Write out every line of the material again, requests included, shifting each coordinate in the answers up by 36. Leave the pictures out.

(Target position records)
_ _ _

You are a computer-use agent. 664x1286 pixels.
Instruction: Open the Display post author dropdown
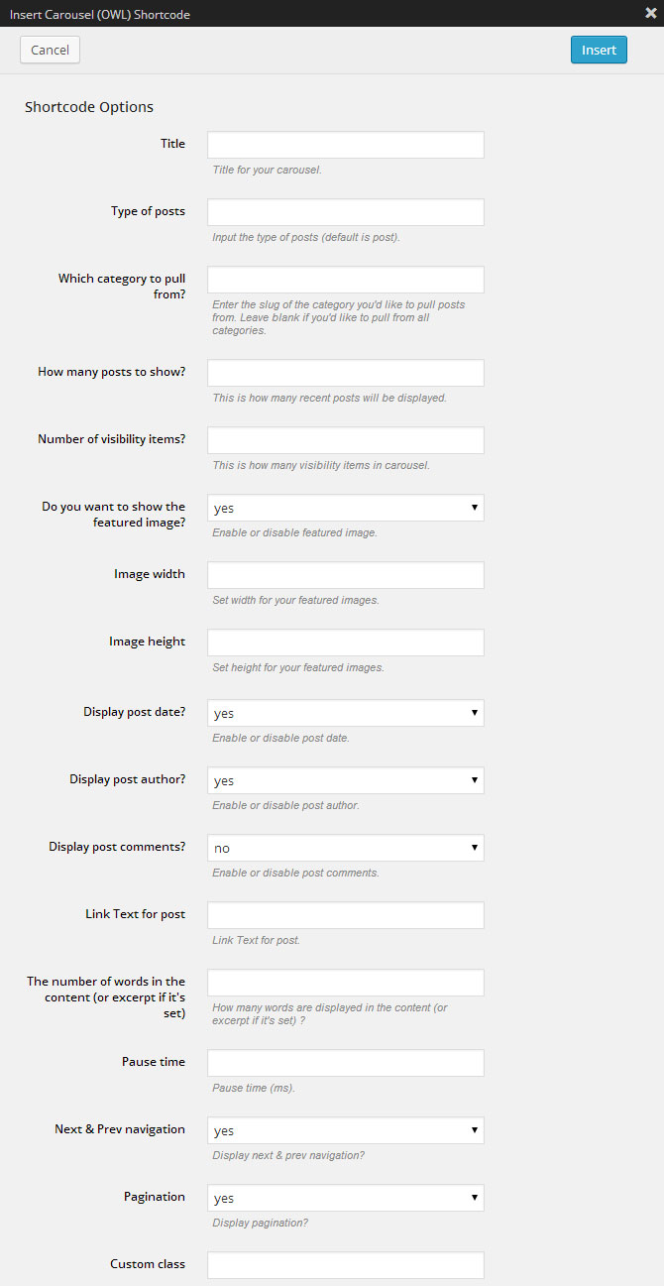[x=346, y=780]
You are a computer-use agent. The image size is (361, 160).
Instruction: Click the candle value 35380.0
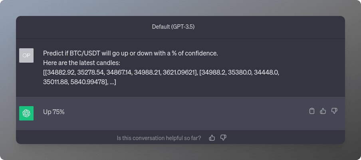click(240, 72)
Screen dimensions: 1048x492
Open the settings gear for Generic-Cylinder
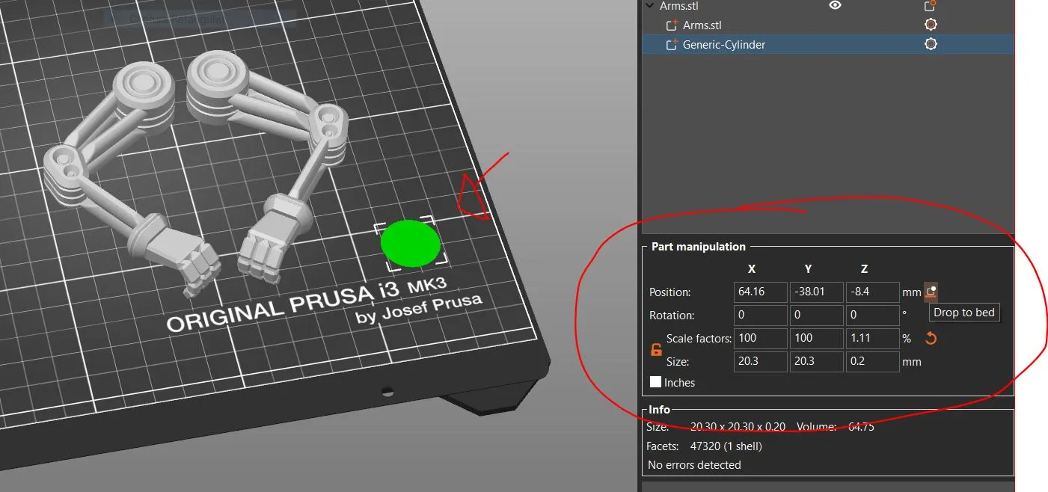click(x=930, y=43)
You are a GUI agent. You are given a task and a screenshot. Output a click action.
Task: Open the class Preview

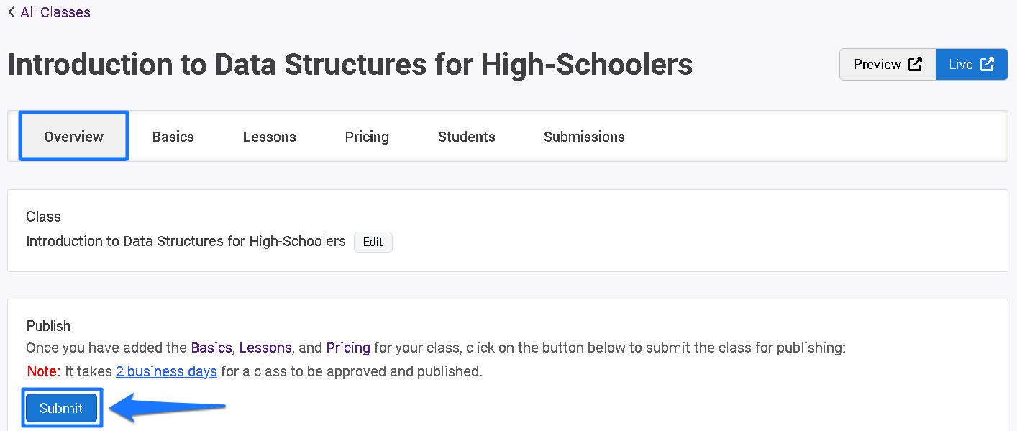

_ _ _

◆ **Answer to this task**
You are a computer-use agent. 664x1286 pixels.
Instruction: Open the Display post author dropdown
[x=382, y=816]
You are a computer-use agent. The image size is (361, 160).
Instruction: Click the candle value 35380.0
click(276, 108)
Screen dimensions: 1048x492
Open the settings gear for Generic-Cylinder
click(x=966, y=79)
You are a GUI agent. You are given a task and a screenshot. Output a click action.
Task: Open the class Preview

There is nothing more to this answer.